* _Work request_:
Exactly reproduce the line that contains "Where should I click to: Uncheck" and all lines after it in the entries below, through the very last line.
╔══
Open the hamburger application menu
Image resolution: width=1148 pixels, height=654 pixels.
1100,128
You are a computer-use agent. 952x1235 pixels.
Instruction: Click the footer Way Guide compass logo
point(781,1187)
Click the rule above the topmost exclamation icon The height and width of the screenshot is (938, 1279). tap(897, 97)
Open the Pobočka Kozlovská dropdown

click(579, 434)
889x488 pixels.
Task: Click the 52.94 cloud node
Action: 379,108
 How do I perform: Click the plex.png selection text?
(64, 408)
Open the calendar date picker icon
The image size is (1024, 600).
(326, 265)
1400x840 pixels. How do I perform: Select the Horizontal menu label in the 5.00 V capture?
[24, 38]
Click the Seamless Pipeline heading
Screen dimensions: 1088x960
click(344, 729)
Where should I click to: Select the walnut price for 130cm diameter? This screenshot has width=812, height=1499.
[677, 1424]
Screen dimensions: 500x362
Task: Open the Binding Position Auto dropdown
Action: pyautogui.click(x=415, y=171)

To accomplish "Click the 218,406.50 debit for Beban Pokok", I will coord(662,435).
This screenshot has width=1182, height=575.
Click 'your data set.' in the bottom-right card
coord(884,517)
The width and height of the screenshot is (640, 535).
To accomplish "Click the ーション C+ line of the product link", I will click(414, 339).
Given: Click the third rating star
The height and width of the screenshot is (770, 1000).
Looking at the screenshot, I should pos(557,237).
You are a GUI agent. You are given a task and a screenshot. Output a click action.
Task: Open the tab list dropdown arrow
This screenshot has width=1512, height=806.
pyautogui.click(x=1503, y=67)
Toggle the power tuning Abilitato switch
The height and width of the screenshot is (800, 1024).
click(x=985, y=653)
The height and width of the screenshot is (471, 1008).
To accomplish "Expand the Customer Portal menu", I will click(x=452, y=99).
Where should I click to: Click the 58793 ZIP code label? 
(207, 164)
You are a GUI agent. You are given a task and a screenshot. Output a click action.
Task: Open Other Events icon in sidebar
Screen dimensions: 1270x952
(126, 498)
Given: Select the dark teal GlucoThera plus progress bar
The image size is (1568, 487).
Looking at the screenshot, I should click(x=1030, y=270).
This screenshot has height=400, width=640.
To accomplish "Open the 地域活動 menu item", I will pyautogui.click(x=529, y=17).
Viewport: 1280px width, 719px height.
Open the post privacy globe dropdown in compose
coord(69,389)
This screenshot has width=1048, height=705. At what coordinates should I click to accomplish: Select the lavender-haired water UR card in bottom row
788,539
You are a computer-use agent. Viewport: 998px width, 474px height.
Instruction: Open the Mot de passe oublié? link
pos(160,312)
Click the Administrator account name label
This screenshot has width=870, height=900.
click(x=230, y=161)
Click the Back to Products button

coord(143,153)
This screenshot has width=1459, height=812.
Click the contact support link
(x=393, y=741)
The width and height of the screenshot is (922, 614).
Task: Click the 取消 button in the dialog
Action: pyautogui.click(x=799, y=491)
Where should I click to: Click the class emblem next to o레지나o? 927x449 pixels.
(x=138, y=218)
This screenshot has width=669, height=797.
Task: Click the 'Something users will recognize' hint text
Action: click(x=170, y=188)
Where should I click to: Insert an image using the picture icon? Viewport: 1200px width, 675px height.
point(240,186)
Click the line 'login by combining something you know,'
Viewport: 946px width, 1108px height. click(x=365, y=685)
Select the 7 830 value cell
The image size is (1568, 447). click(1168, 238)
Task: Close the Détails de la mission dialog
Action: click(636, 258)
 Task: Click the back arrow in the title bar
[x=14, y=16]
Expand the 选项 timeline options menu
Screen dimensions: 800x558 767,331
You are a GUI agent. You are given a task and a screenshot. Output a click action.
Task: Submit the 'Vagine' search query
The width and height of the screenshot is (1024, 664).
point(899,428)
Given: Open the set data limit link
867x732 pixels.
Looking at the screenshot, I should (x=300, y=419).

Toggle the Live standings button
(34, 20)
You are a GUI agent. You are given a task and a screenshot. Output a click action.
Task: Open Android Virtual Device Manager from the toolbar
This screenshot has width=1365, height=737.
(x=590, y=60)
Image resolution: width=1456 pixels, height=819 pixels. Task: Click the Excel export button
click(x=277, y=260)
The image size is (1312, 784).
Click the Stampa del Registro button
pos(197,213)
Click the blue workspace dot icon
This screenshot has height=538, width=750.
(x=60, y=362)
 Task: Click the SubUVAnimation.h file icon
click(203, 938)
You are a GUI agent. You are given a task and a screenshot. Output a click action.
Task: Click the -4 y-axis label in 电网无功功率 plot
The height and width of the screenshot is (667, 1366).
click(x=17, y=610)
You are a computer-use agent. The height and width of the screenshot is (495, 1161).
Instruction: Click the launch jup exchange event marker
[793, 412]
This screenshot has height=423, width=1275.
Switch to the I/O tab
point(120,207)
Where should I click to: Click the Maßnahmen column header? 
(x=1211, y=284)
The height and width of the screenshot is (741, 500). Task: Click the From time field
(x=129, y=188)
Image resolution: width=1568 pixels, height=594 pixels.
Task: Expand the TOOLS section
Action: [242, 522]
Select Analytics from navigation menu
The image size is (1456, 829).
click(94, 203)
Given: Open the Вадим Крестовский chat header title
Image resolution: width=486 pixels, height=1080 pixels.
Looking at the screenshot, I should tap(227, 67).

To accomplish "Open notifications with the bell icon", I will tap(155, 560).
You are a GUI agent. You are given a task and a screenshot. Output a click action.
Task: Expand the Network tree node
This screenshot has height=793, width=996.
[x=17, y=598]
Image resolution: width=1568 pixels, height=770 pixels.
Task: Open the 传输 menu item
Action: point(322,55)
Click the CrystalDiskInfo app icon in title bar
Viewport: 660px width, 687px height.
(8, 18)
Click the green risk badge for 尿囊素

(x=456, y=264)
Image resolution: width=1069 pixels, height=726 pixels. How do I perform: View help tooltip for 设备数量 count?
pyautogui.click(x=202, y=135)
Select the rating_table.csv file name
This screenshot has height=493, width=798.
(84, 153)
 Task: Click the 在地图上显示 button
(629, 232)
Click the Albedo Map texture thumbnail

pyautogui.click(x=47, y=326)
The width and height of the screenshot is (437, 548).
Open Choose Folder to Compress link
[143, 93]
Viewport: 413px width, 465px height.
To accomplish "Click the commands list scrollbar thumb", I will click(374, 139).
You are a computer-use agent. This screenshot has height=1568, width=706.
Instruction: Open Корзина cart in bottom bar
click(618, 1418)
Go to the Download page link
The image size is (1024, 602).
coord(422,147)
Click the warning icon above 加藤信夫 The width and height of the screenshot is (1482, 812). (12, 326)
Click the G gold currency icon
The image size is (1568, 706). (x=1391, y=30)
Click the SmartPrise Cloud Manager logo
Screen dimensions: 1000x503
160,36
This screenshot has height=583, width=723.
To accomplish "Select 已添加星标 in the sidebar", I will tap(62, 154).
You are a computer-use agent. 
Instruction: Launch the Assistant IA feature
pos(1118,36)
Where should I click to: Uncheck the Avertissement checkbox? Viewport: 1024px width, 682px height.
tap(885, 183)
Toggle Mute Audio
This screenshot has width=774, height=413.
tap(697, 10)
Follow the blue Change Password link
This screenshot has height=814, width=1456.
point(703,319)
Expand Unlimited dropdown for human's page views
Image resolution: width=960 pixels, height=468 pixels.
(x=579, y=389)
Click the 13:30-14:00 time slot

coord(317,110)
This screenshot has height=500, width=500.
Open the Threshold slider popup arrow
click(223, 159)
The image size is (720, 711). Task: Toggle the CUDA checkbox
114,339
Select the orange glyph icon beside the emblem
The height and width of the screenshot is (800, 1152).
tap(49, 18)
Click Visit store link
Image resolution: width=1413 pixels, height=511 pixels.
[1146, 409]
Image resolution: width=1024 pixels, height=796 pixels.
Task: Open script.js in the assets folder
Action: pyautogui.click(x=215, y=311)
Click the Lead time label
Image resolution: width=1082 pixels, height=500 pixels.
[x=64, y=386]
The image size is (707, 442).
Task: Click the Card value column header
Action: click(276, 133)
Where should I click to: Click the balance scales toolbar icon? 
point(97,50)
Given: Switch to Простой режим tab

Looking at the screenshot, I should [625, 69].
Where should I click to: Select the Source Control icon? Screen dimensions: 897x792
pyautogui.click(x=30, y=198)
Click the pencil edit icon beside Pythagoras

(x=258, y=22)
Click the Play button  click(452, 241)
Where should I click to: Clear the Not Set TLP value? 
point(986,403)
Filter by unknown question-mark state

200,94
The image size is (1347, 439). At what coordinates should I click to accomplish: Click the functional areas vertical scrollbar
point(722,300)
╚══
* _Completed exercise_:
Where should I click to: Uncheck the Avertissement checkbox? Viewport: 1024px width, 682px height.
tap(885, 183)
Toggle Mute Audio
This screenshot has width=774, height=413.
tap(697, 10)
Follow the blue Change Password link
This screenshot has height=814, width=1456.
point(703,319)
Expand Unlimited dropdown for human's page views
Image resolution: width=960 pixels, height=468 pixels.
(x=579, y=389)
Click the 13:30-14:00 time slot

coord(317,110)
This screenshot has height=500, width=500.
Open the Threshold slider popup arrow
click(223, 159)
The image size is (720, 711). Task: Toggle the CUDA checkbox
114,339
Select the orange glyph icon beside the emblem
The height and width of the screenshot is (800, 1152).
tap(49, 18)
Click Visit store link
Image resolution: width=1413 pixels, height=511 pixels.
[1146, 409]
Image resolution: width=1024 pixels, height=796 pixels.
Task: Open script.js in the assets folder
Action: pyautogui.click(x=215, y=311)
Click the Lead time label
Image resolution: width=1082 pixels, height=500 pixels.
[x=64, y=386]
The image size is (707, 442).
Task: Click the Card value column header
Action: click(276, 133)
Where should I click to: Click the balance scales toolbar icon? 
point(97,50)
Given: Switch to Простой режим tab

Looking at the screenshot, I should [625, 69].
Where should I click to: Select the Source Control icon? Screen dimensions: 897x792
pyautogui.click(x=30, y=198)
Click the pencil edit icon beside Pythagoras

(x=258, y=22)
Click the Play button  click(452, 241)
Where should I click to: Clear the Not Set TLP value? 
point(986,403)
Filter by unknown question-mark state

200,94
The image size is (1347, 439). At what coordinates should I click to accomplish: Click the functional areas vertical scrollbar
point(722,300)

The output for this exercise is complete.